Segment Open

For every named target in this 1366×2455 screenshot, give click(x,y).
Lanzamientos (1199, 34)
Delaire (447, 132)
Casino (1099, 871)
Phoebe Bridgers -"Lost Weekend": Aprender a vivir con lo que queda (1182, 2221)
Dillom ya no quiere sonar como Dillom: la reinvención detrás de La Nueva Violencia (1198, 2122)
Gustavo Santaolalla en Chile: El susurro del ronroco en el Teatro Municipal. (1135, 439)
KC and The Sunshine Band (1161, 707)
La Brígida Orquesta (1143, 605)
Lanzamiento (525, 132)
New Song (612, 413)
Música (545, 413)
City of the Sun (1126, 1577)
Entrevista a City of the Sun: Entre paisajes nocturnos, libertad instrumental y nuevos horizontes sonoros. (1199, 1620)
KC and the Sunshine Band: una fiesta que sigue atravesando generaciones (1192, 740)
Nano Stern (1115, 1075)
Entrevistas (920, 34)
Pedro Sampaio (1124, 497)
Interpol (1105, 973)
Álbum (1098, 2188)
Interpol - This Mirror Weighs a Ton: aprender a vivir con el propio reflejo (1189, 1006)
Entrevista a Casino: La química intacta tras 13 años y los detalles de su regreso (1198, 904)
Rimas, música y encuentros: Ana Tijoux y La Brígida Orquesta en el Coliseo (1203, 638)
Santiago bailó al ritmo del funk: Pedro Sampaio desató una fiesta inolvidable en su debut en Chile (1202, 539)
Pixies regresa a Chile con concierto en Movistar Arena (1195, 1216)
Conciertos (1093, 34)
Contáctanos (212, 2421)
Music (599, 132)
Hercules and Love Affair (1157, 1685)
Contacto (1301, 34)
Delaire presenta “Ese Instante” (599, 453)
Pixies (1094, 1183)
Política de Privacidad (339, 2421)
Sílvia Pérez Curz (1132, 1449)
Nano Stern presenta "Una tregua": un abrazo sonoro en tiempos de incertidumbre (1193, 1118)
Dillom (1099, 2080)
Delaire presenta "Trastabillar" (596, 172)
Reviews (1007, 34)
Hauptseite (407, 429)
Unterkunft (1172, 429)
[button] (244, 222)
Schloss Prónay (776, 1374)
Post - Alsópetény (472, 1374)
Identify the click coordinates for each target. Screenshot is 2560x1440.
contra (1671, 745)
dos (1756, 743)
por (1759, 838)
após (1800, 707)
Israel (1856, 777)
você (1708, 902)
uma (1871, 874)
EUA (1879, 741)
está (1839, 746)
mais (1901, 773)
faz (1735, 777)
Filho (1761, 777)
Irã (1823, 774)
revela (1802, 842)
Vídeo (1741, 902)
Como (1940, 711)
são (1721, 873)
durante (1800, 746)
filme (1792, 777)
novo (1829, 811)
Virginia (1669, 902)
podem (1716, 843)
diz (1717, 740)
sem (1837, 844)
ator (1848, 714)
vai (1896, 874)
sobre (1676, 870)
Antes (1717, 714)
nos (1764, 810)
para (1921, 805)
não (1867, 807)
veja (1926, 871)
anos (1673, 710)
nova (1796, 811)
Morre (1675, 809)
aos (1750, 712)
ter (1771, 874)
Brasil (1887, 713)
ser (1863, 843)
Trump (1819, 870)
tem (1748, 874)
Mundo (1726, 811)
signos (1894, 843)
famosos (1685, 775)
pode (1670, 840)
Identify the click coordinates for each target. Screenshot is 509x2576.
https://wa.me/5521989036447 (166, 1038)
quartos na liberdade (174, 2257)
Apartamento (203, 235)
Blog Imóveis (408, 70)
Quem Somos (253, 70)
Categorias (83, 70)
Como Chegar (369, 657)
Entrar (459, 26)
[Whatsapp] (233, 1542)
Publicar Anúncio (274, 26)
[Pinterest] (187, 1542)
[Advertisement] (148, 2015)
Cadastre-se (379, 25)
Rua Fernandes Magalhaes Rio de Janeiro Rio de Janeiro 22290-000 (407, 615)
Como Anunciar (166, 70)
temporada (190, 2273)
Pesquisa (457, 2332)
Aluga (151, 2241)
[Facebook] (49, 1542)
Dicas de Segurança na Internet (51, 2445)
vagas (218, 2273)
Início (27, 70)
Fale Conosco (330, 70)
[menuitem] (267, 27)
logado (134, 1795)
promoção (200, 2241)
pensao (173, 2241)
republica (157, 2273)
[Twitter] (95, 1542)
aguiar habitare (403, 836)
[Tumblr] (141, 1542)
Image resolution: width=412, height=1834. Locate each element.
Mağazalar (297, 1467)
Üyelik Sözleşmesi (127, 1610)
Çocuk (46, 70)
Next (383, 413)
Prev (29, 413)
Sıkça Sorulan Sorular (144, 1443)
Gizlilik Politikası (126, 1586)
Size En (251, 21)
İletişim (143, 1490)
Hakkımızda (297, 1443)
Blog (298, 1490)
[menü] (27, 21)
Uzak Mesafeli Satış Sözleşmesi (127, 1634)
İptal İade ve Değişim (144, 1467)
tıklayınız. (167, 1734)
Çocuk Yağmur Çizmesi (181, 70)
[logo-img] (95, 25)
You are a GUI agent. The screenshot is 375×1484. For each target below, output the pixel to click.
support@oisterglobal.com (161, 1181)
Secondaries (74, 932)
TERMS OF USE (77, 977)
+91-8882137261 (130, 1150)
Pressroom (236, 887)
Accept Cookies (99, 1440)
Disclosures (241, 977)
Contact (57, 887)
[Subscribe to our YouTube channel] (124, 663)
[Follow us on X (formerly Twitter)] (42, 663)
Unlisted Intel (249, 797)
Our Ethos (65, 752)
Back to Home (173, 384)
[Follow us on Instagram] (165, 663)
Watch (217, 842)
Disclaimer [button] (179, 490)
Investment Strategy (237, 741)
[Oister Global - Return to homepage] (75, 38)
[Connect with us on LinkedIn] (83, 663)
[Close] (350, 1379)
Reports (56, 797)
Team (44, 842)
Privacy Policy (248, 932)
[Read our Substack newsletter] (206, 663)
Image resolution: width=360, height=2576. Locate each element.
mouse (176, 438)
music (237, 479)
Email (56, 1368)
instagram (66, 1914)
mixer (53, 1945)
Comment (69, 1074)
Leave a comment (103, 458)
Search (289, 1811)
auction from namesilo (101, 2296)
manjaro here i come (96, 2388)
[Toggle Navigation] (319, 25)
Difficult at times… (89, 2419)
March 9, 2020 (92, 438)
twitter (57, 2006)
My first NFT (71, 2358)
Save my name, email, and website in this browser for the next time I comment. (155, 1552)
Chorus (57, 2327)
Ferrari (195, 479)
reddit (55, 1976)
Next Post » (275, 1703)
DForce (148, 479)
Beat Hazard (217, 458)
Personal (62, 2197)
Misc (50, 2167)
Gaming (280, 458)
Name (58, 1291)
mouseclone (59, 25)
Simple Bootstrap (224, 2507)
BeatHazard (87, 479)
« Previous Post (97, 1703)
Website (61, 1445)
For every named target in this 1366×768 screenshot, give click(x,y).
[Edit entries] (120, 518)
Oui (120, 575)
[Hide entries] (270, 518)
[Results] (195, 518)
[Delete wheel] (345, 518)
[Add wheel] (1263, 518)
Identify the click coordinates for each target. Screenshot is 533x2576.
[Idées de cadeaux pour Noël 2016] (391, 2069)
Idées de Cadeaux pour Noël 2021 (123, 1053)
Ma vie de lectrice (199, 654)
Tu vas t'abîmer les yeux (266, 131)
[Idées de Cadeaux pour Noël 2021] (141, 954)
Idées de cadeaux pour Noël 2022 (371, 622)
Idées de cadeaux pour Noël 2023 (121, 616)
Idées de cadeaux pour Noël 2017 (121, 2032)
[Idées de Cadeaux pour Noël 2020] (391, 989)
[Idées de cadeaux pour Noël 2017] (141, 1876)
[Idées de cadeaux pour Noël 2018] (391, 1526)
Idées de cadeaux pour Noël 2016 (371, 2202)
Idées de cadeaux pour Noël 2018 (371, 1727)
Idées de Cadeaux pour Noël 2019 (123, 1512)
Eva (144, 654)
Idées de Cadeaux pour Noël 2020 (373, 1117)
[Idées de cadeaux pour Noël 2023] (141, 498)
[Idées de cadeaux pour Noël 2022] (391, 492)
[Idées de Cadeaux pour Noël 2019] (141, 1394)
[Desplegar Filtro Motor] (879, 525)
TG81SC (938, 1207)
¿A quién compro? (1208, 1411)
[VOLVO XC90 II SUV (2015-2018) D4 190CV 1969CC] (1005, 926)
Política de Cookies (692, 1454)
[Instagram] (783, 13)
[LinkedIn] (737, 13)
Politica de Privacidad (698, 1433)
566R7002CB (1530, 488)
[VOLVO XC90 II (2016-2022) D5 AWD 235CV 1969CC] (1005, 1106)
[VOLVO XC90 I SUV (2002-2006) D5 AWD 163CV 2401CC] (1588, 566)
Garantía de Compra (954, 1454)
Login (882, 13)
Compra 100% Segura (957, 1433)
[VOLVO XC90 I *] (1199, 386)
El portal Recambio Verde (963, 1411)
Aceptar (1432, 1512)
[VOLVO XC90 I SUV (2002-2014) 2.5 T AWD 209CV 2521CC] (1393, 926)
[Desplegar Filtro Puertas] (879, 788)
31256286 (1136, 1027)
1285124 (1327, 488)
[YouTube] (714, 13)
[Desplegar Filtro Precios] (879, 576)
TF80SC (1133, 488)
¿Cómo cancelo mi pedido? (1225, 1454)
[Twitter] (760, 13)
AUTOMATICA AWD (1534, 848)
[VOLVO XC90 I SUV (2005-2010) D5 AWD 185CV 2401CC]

Segment Closed

### REQUIRED WORK
Reproduce, character for character, only the lines of the preceding data that start at the line with "[Idées de Cadeaux pour Noël 2019] (141, 1394)" and end at the line with "[VOLVO XC90 II (2016-2022)", both included.

### TASK ANSWER
[Idées de Cadeaux pour Noël 2019] (141, 1394)
[Desplegar Filtro Motor] (879, 525)
TG81SC (938, 1207)
¿A quién compro? (1208, 1411)
[VOLVO XC90 II SUV (2015-2018) D4 190CV 1969CC] (1005, 926)
Política de Cookies (692, 1454)
[Instagram] (783, 13)
[LinkedIn] (737, 13)
Politica de Privacidad (698, 1433)
566R7002CB (1530, 488)
[VOLVO XC90 II (2016-2022) D5 AWD 235CV 1969CC] (1005, 1106)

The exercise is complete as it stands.